In our 2009 test car, the 2.0T was hooked to a six-speed Tiptronic automatic. There’s a manual mode, but the gate is to the right, making it a difficult reach for the driver during spirited driving. We stuck with dropping the shift lever in S (sport) when we felt a little bit saucy. But a little bit saucy is all you’ll get, as throttle response is too languid for all-out runs and the Tiptronic is too eager to upshift even in sport mode. The 2010-model-year 2.0T has the rapid-fire dual-clutch DSG also found in the GTI, so responses are likely to be better.

Brake-torque launches with the stability control off bring no torque steer, which is all but nonexistent pulling hard out of a corner. Entering a corner, however, is where you’ll encounter a couple of the CC’s small handful of weaknesses. Turn-in is reluctant—to be expected with nearly 60 percent of the car’s 3387 pounds hanging over the front axle—and the steering has little feel, although it is accurate.

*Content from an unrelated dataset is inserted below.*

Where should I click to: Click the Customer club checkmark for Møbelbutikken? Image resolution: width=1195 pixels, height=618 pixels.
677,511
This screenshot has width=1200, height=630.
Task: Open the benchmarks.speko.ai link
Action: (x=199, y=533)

The other demerit concerns a choppy ride over broken pavement, which is sort of surprising given the relatively tall sidewalls of our car’s 235/45-17 Continental ContiProContact tires. But such surfaces never really disturb the car’s attitude, and in all other situations, the ride is very controlled. Stability is rock solid even nudging triple-digit territory.

You Get What You Pay For

With this car, price is always going to be the sticking point. A base CC is about 28 grand, which is where the price structures of mainstream family sedans generally end. But the thing is, although those cars do the job and some are even fun to drive, they go about their business humbly, and you see dozens of them come and go every day. The CC is like a microbrewed beer or an IWC timepiece or, well, a painting by Georges Seurat. Sure, you could have a Bud, buy a Timex, and hang that big-butt-lady drawing on the wall—and those are all fine in their own way—but those who pay a little extra are usually rewarded with something extra, too. In the case of this VW, it’s high style.